#### Work instruction
With the records below as input, work out how many lines include the word "computer". Give only the number.

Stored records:
»»

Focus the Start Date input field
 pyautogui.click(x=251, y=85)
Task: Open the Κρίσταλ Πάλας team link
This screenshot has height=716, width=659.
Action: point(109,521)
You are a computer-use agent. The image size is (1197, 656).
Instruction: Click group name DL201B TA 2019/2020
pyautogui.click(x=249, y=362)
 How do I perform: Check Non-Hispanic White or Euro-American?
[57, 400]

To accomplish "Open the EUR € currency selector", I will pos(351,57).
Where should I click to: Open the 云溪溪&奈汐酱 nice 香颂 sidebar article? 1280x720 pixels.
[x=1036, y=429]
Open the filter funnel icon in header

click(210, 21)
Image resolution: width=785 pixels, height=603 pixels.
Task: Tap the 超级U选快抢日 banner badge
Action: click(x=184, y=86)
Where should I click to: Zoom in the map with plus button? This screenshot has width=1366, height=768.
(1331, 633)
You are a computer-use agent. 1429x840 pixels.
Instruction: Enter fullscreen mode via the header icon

««

#### Output
2